Source records:

_ _ _

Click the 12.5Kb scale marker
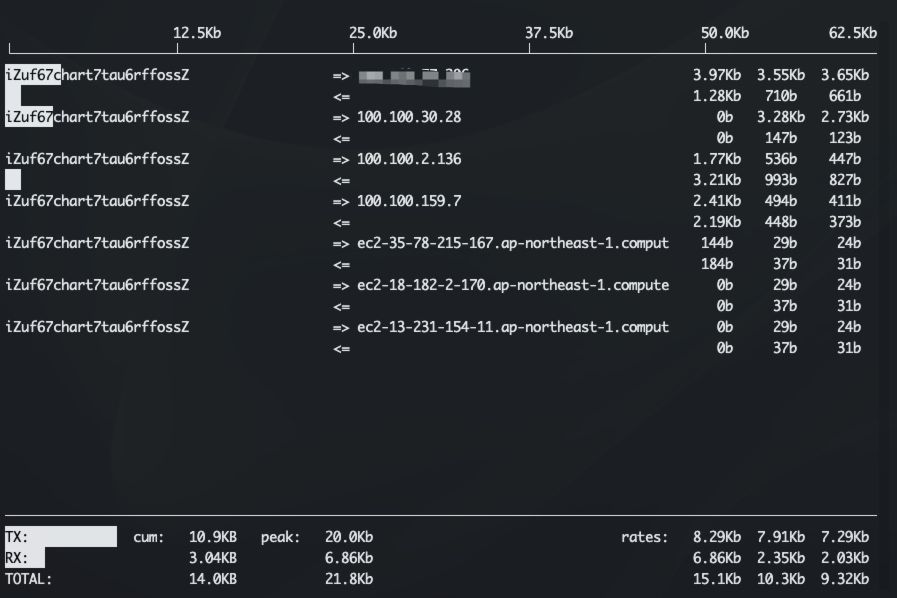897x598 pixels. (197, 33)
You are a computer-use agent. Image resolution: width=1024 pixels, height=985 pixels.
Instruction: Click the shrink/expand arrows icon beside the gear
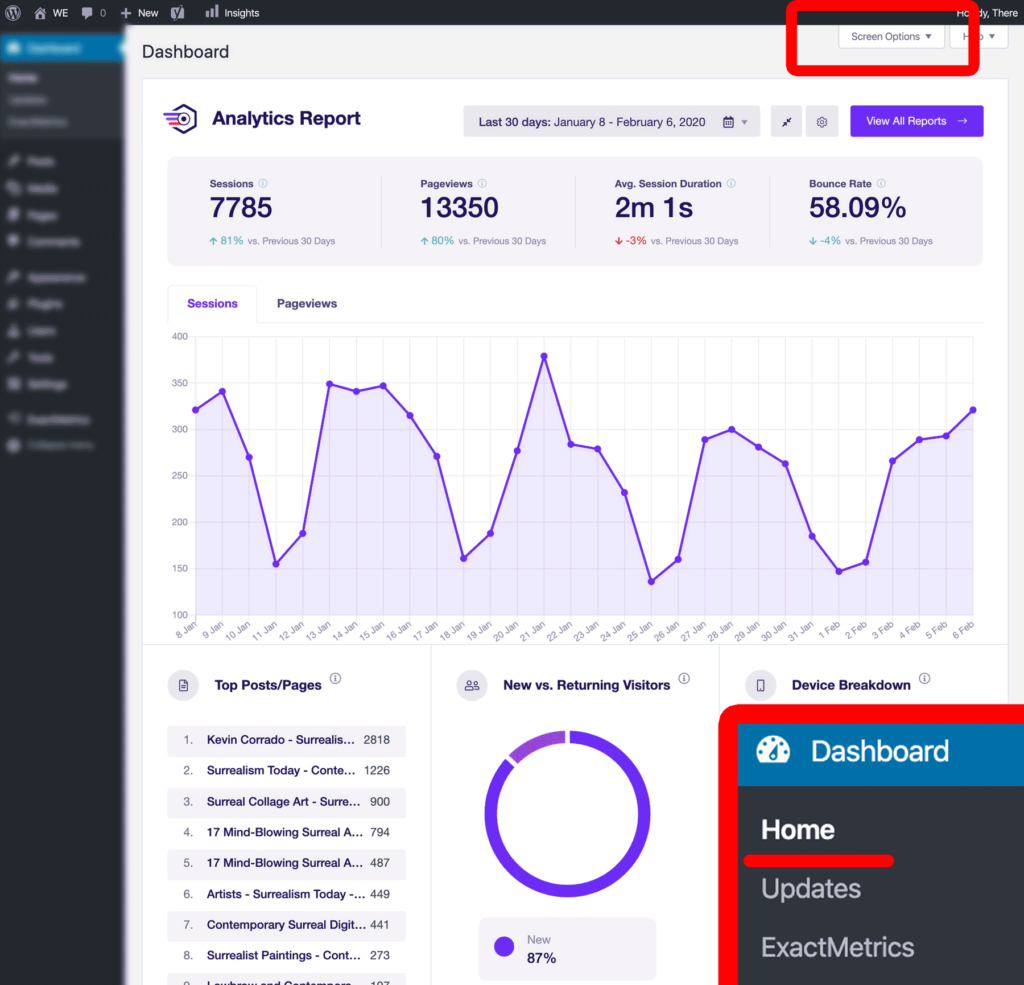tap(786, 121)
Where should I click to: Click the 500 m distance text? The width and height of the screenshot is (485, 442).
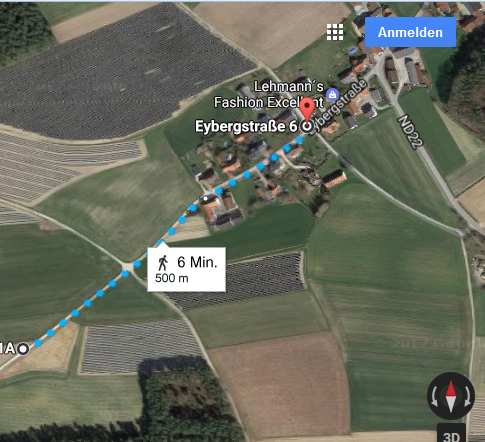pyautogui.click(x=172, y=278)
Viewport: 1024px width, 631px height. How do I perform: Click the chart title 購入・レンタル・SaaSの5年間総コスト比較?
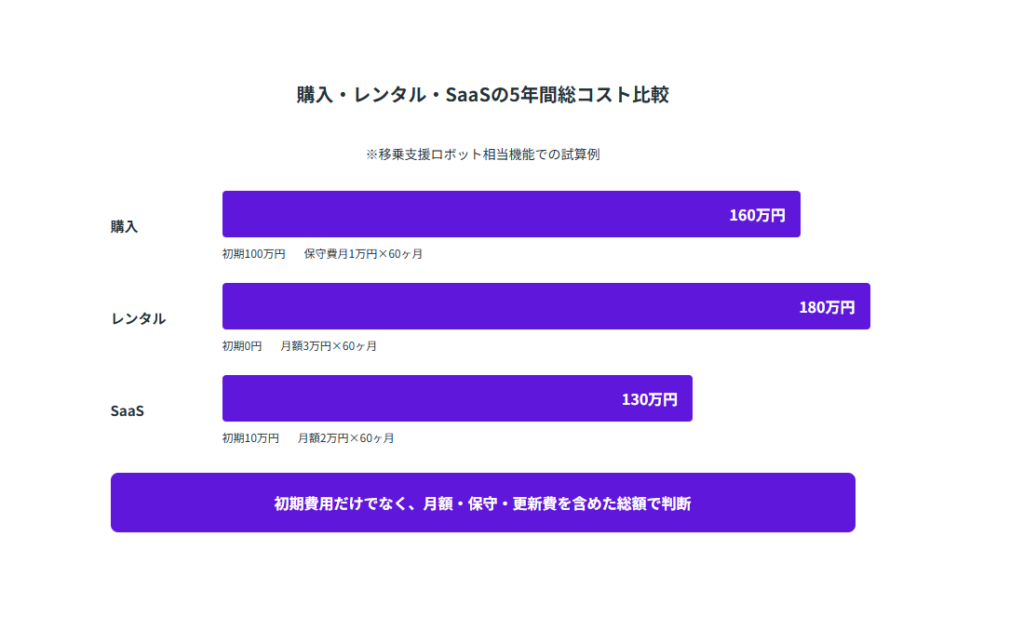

_ _ _

◆ Aim of the task ◆
Please output the lines from the line that contains "Where should I" through the end of the records, both ends included, exactly and with no pictures.

◆ Output for this task ◆
Where should I click to: Click the 500 m distance text? The width and height of the screenshot is (485, 442).
pyautogui.click(x=172, y=278)
Viewport: 1024px width, 631px height. How do I perform: Click the chart title 購入・レンタル・SaaSの5年間総コスト比較?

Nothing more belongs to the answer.